While I don’t disagree with this point, I do see that there is something more when Mark’s version is also considered. The something more is that Jesus is pointing here to the importance of humility. A call to humility makes me feel challenged and a little unsettled. It makes us feel good to think only about how special we are to be followers of Jesus, most particularly when we pay attention only to the softer parts of his ministry: love, mercy, shared intimacy. These parts all make us feel good. And they should. But Jesus reminds us here that that is not the only story. He is as divine as he is human. There’s more to him than we realize, and, just as the disciples often failed to see it, so do we. The Canaanite (Syrophoenician) woman needed to acknowledge her nothingness. When Jesus clearly confirms the elevated status of the Jews (Mt 15:24), and then again when he compares her to the dogs who seek bread from the children’s table (Mt 15:26), her response is one of total and abject humility. Having already ceded his identity as “Lord, Son of David” (Mt 15:22), she accepts his words and continues to believe that he will help her. More importantly, she accepts her need for his help.

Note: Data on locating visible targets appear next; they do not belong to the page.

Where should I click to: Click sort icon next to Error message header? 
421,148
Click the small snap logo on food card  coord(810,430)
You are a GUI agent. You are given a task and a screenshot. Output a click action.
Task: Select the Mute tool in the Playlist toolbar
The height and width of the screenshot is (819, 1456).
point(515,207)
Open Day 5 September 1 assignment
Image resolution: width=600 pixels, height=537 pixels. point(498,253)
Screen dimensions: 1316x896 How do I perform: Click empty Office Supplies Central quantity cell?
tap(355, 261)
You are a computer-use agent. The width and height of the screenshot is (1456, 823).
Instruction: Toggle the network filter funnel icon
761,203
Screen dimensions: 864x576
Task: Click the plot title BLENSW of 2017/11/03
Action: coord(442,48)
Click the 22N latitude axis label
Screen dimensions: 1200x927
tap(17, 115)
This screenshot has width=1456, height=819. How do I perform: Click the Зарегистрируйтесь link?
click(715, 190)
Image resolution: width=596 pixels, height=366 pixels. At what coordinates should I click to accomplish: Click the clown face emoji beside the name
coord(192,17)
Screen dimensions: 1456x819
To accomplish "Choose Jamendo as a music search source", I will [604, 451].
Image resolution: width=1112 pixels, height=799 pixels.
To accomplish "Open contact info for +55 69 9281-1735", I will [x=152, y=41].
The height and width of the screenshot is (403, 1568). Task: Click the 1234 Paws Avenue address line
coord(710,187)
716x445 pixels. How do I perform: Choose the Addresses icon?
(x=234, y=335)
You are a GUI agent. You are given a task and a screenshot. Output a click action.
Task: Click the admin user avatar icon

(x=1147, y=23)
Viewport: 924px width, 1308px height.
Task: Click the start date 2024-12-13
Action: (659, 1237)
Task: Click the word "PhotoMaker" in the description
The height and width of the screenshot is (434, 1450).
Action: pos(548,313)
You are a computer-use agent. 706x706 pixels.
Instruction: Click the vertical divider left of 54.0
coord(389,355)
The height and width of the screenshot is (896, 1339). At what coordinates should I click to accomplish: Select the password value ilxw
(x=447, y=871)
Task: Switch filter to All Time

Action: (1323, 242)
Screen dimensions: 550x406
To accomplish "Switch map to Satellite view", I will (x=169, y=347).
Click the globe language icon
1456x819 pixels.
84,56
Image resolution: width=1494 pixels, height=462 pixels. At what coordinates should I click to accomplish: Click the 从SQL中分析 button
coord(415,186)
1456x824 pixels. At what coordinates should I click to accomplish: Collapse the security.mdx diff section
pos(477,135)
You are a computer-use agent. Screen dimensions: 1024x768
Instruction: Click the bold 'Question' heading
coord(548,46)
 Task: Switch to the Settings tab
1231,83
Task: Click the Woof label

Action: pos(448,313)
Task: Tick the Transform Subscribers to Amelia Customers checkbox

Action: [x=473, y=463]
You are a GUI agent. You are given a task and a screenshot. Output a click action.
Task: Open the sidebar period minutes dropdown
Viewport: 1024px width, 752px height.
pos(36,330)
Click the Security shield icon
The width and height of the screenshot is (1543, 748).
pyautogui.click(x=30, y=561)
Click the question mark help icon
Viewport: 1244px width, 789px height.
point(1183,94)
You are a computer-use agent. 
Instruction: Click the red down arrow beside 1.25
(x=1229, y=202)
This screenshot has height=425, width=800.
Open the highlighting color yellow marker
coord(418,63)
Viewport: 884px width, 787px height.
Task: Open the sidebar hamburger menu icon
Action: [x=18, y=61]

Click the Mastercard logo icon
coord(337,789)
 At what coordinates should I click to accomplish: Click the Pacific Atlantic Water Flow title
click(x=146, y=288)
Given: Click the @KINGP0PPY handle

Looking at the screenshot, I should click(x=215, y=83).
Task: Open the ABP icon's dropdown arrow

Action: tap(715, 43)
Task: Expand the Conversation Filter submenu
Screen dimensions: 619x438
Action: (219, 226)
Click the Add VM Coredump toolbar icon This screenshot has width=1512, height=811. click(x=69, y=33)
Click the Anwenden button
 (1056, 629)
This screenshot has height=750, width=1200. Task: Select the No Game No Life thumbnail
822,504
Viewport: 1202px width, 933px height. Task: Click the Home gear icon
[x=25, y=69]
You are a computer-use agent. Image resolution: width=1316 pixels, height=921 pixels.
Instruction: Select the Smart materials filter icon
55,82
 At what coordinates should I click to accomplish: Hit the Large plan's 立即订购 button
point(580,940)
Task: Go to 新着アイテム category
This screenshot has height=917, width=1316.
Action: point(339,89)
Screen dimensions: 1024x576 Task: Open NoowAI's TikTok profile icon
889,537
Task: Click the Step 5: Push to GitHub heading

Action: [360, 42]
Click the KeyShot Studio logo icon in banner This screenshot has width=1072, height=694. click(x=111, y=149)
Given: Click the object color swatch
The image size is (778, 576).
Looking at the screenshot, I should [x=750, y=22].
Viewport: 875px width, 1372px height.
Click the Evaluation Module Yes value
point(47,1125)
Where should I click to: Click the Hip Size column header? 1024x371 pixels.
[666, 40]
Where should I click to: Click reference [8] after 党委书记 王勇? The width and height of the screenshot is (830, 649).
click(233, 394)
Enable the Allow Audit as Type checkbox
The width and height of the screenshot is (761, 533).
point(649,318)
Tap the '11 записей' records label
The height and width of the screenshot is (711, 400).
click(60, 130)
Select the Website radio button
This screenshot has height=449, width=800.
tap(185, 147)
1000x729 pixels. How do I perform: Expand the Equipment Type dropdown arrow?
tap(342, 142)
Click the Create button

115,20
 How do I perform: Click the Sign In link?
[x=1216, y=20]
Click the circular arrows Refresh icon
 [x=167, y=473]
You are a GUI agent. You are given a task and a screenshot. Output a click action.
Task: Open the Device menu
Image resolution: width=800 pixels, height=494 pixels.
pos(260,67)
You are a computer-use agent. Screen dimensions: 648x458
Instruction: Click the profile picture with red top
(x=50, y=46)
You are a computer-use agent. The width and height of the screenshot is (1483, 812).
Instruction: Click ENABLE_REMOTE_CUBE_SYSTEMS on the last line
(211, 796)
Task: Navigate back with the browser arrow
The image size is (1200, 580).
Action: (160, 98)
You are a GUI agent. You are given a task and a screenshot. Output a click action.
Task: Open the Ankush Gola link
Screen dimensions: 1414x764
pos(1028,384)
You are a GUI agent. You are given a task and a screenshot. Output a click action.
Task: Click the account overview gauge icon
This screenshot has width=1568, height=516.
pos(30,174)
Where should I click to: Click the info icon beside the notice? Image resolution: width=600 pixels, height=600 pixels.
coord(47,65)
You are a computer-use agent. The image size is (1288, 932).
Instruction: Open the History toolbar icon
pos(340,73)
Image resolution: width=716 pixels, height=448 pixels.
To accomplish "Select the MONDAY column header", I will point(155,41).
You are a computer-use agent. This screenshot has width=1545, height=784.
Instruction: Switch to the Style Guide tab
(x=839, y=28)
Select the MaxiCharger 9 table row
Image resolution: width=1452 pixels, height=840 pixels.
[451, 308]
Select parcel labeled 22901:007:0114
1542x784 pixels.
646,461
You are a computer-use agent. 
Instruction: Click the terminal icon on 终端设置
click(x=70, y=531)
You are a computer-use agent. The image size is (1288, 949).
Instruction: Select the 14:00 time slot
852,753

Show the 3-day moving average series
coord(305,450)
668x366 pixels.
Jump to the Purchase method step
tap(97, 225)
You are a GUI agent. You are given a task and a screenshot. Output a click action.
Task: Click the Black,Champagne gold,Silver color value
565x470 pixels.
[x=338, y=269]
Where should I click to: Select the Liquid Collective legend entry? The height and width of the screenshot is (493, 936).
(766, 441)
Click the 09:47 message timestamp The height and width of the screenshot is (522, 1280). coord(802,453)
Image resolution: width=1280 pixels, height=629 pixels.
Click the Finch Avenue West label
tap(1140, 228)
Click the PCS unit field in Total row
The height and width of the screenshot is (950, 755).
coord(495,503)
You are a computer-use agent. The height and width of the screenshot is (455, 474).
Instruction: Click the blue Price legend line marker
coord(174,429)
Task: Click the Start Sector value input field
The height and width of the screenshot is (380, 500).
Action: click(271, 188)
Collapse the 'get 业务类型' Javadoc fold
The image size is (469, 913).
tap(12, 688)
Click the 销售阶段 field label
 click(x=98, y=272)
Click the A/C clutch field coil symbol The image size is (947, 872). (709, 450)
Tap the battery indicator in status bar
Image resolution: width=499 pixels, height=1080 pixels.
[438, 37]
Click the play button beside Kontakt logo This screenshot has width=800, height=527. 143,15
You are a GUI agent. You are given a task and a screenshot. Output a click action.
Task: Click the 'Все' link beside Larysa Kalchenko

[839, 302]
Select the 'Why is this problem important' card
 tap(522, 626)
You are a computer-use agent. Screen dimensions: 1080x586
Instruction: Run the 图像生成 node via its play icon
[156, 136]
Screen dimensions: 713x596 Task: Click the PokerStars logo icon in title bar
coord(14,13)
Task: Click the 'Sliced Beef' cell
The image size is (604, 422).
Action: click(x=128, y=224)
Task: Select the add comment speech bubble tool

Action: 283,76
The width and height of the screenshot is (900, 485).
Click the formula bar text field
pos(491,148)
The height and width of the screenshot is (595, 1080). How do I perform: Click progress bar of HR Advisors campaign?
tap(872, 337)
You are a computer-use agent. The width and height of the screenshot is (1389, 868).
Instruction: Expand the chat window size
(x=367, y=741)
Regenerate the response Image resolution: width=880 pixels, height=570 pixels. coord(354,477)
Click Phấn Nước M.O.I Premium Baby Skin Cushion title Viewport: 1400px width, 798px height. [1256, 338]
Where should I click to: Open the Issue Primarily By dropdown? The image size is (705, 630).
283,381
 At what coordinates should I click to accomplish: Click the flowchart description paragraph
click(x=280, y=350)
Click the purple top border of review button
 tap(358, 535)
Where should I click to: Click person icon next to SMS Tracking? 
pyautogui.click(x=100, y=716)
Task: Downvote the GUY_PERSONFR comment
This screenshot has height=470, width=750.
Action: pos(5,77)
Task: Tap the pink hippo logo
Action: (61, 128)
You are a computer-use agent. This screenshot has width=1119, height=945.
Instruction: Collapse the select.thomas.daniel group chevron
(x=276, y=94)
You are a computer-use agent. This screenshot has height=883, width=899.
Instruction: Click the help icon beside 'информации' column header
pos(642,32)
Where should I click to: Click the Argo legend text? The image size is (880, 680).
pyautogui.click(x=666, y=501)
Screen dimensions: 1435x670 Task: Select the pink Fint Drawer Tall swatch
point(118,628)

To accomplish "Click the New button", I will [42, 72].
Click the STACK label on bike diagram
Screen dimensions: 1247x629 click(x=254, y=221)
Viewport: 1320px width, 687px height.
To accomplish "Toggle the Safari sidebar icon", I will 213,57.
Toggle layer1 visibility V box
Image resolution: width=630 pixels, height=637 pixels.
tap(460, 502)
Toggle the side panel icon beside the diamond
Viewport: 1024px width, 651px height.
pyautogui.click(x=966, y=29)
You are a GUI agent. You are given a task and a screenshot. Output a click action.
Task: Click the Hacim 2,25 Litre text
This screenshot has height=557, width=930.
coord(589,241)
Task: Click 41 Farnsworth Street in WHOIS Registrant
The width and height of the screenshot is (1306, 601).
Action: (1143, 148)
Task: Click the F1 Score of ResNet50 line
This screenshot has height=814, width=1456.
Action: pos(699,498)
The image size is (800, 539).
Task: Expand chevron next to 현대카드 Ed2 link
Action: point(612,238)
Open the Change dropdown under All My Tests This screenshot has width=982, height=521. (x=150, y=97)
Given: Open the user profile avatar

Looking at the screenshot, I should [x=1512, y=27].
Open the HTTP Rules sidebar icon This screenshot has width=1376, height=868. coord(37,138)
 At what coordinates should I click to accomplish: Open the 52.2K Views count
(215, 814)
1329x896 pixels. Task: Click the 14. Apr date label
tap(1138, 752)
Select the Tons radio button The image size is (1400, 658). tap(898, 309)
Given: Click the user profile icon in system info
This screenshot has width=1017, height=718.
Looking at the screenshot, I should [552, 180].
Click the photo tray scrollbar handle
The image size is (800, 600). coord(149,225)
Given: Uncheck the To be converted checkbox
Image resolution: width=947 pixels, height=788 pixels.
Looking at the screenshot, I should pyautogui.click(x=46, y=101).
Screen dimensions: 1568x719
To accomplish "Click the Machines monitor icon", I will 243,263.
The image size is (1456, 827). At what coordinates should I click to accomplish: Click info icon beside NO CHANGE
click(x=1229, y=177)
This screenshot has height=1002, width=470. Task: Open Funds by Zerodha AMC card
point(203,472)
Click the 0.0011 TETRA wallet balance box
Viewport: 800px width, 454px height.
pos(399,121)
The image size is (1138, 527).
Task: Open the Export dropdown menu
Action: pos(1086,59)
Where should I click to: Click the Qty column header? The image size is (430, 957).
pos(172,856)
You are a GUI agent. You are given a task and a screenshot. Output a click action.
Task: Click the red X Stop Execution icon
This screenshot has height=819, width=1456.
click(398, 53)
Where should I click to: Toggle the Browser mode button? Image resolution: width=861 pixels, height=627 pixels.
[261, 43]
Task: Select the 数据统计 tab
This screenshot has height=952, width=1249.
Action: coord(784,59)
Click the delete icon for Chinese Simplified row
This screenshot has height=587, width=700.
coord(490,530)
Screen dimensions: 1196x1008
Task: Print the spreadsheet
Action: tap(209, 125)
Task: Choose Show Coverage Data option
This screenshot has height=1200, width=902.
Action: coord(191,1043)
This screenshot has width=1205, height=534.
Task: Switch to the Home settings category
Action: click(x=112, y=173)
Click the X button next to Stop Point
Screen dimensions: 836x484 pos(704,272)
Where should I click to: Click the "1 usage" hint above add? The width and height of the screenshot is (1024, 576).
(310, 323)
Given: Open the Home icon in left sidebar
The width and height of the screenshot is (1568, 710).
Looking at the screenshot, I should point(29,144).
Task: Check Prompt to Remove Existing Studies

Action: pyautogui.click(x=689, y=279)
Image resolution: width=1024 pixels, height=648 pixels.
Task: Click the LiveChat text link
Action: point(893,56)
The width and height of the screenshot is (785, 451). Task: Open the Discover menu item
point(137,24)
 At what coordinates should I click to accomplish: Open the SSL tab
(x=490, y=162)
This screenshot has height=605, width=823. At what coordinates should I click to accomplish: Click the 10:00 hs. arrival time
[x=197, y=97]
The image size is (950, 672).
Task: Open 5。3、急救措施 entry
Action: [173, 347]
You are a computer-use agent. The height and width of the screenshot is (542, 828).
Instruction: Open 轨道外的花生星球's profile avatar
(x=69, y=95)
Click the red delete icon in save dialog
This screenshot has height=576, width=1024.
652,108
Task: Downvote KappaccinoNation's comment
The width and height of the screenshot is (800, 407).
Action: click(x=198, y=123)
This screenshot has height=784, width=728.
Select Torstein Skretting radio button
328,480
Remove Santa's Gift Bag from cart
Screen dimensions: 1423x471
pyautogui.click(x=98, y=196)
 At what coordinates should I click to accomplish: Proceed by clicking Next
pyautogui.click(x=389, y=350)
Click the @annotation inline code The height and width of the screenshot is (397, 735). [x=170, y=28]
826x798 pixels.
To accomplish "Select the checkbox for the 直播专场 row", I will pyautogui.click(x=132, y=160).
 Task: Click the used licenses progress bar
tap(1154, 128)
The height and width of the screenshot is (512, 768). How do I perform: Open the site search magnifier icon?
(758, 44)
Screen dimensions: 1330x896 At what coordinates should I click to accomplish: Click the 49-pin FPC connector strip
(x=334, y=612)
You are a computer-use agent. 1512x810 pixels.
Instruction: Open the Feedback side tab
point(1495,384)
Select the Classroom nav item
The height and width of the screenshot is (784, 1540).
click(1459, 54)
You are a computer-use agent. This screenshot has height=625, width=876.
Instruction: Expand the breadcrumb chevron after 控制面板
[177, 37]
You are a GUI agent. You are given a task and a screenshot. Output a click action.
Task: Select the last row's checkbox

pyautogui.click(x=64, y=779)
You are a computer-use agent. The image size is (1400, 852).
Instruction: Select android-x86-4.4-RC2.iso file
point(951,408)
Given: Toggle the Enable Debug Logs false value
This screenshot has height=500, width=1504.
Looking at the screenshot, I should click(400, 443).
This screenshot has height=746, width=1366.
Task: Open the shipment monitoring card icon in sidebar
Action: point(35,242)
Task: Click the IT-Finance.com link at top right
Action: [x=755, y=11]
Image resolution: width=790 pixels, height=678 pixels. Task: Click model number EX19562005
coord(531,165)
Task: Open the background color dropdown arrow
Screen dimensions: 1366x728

The question we must begin to ask ourselves is whether we are willing to accept Jesus’ challenge to let go of what we believe ourselves to be, and allow him to show us who we really are. We are obviously being given the Canaanite woman as an example. I would say that for many of us, it is even more difficult for us to do today, than it was for her in Jesus’ time. We are constantly bombarded by messages of our own specialness. We are increasingly polarized. We surround ourselves, whether intentionally or otherwise, with assurances that the biases and beliefs we hold are absolutely true and correct. We isolate ourselves more and more from the “other,” because it is hard to have to face that we may be wrong.

No one likes to be wrong. But when we lose our humility and forget that we are all nothing without God, it becomes easier to elevate our own lives – our religion, our race, our nationality, our financial well-being – above other lives. Jesus reminds us that no one is anything more than our identity as God’s beloved children; not them and, certainly, not us. When such great violence against “the other,” as we are currently seeing, increases, it becomes more crucial that we approach it from a place of humility. We must speak out against such violations of humanity, but we must do so after first emptying ourselves of pride and self-reliance.

Like the Syrophoenician (Canaanite) woman, we must first accept our own nothingness, especially when reaching out to “the other.” This is a hard message, but Jesus never promised easy.